» **Material for this exercise**:
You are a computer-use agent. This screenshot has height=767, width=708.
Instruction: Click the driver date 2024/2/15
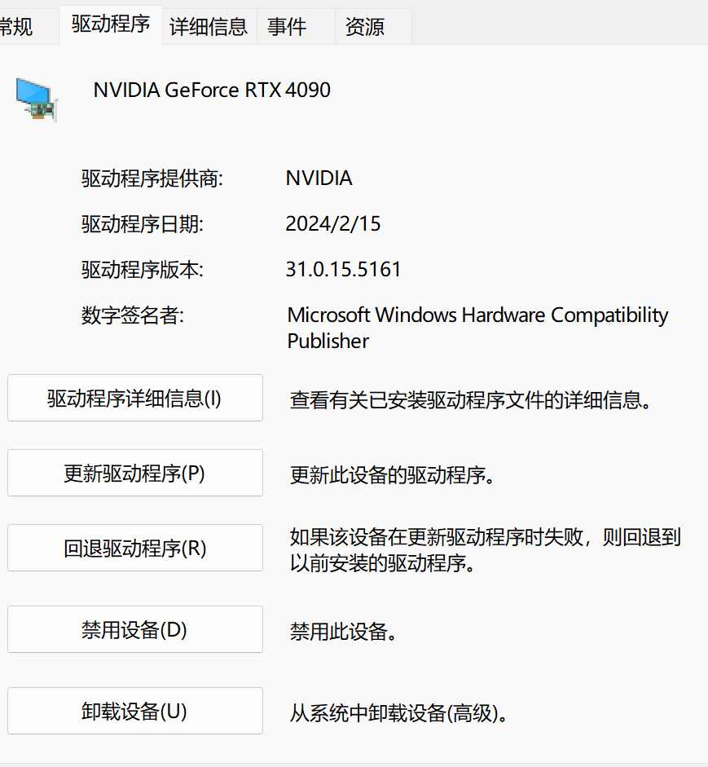332,224
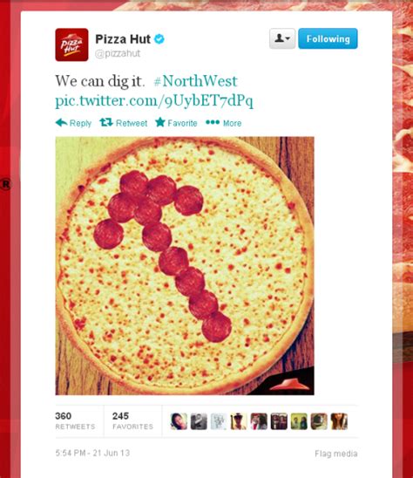Click the first retweeter avatar
This screenshot has height=478, width=413.
pyautogui.click(x=179, y=421)
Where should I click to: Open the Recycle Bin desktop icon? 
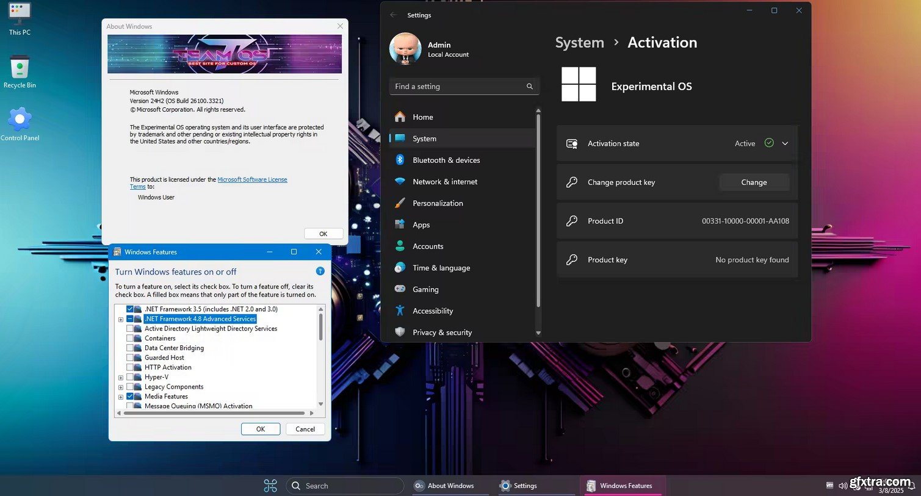pos(20,68)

» **Goal**:
Can you rewrite all the data above, changing "Recycle Bin" to "Trash", keeping everything else the same and leaving the pictures out?

» **Solution for this task**:
You are a computer-use agent. This screenshot has height=767, width=708.
Instruction: Click the driver date 2024/2/15
332,224
Click the first retweeter avatar
This screenshot has height=478, width=413.
pyautogui.click(x=179, y=421)
Where should I click to: Open the Trash desktop icon? 
pos(20,68)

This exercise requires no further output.